API also hosted the board of the U.S. Hispanic Chamber of Commerce (USHCC) at its headquarters in Washington, DC. Composed of 260 Latino chambers around the country, the USHCC represents the 4.65 million Latino small businesses. This is the fastest-growing segment of U.S. small businesses, having grown 34% in the last ten years, according to the SBA. Through its long-established external diverse stakeholder program Energy Action Alliance, API has partnered with a number of Latino organizations such as League United Latin American Council (LULAC), Congressional Hispanic Caucus Institute (CHCI), Society Hispanic Professional Engineers (SHPE), and Hispanic Association on Corporate Responsibility (HACR) on workforce initiatives and shaping the industry’s efforts on sustained diversity, equity, and inclusion.
“I personally have a bias for action,” says Eversole. “One of the things we offer is economic opportunity. We have a shared interest in ensuring that these economic opportunities are available to anyone who wishes to engage with our industry.”
Another key component of API’s mission is ensuring that its member companies have a diverse pipeline of talent. Between now and 2040, its projected there will be 1.9 million jobs in the energy sector. But there are many misperceptions about the industry, Eversole admits. While the energy industry impacts the lives of most Americans, whether at the gasoline pump or through natural gas to heat homes, far fewer live in oil-producing states. And the image of jobs available is still that of just drilling for oil.
The reality is far different, says Eversole. API members are on the cutting edge of hi-tech. Jobs which were once performed in person, such as inspecting pipelines, are now performed by drones or remotely. New technologies such as carbon capture, which reduces emissions by storing chemical waste, are improving air quality. Clean energy will be a tremendous vehicle for economic development in the years to come.
How to change this perception, especially among young people?
“We need to talk about what positions are available, now and in the future,” says Eversole. “If you can’t see it, you can’t be it. Many jobs in energy now leverage technologies that didn’t exist a few years ago. It’s exciting and we need to give people an opportunity to participate in the industry.”
API members are competing with Silicon Valley and its “cool factor” for the best qualified college graduates. But there’s an important difference. Eversole describes those in the energy industry as problem solvers, and they’re working on solving the generational problem of climate change.
“This connection with purpose can be very meaningful,” she says. “The opportunity to be part of developing solutions for climate change is very important for young people today.”
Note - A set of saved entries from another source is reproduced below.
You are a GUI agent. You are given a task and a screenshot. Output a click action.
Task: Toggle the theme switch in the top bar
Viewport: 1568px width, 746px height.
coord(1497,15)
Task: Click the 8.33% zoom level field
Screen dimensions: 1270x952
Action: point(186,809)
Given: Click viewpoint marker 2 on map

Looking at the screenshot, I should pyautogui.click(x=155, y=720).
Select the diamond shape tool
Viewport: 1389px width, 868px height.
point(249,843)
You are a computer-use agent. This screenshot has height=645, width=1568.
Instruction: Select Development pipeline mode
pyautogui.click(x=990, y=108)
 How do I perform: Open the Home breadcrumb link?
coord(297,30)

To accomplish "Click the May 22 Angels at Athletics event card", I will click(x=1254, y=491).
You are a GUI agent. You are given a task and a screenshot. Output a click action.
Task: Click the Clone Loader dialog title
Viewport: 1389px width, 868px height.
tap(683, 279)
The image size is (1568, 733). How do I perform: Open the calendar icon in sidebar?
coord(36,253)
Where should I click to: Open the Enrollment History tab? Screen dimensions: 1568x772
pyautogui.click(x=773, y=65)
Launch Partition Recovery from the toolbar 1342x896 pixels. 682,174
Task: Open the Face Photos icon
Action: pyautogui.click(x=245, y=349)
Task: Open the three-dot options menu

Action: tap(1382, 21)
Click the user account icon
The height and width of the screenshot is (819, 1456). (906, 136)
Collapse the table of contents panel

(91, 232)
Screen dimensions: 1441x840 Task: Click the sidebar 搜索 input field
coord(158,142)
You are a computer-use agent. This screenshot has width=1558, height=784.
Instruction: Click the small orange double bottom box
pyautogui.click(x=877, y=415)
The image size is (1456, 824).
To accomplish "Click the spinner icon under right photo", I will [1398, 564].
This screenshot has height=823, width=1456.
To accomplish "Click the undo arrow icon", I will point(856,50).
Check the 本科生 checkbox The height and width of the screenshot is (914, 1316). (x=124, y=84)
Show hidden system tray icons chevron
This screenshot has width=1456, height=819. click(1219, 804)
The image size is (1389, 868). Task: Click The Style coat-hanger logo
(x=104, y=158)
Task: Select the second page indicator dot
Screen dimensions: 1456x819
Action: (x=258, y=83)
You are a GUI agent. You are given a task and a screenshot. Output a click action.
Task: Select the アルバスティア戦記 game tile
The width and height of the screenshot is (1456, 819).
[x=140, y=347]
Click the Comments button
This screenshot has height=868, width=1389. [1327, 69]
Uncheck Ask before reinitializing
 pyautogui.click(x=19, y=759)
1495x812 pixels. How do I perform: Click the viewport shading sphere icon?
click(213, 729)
That’s why API promotes STEM education, particularly among Latinos and other people of color. Through its partnership with Discovery Education, API supports the STEM Careers Coalition, which “addresses the STEM workforce and inspiration gap by bridging industry and classrooms at unprecedented scale.”
Nearly 54% of the 1.9 million projected jobs in the energy industry will be filled by people of color, according to a study by IHS Global commissioned by API. To help fill this pipeline, API supports Historically Black Colleges and Universities (HBCUs) and Hispanic Serving Institutions (HSIs) by providing free access to its library of industry standards, a tremendous resource for students.
“We are global standard setters and we help develop best practices,” concludes Eversole. “It gives students a leg up in the talent pipeline.”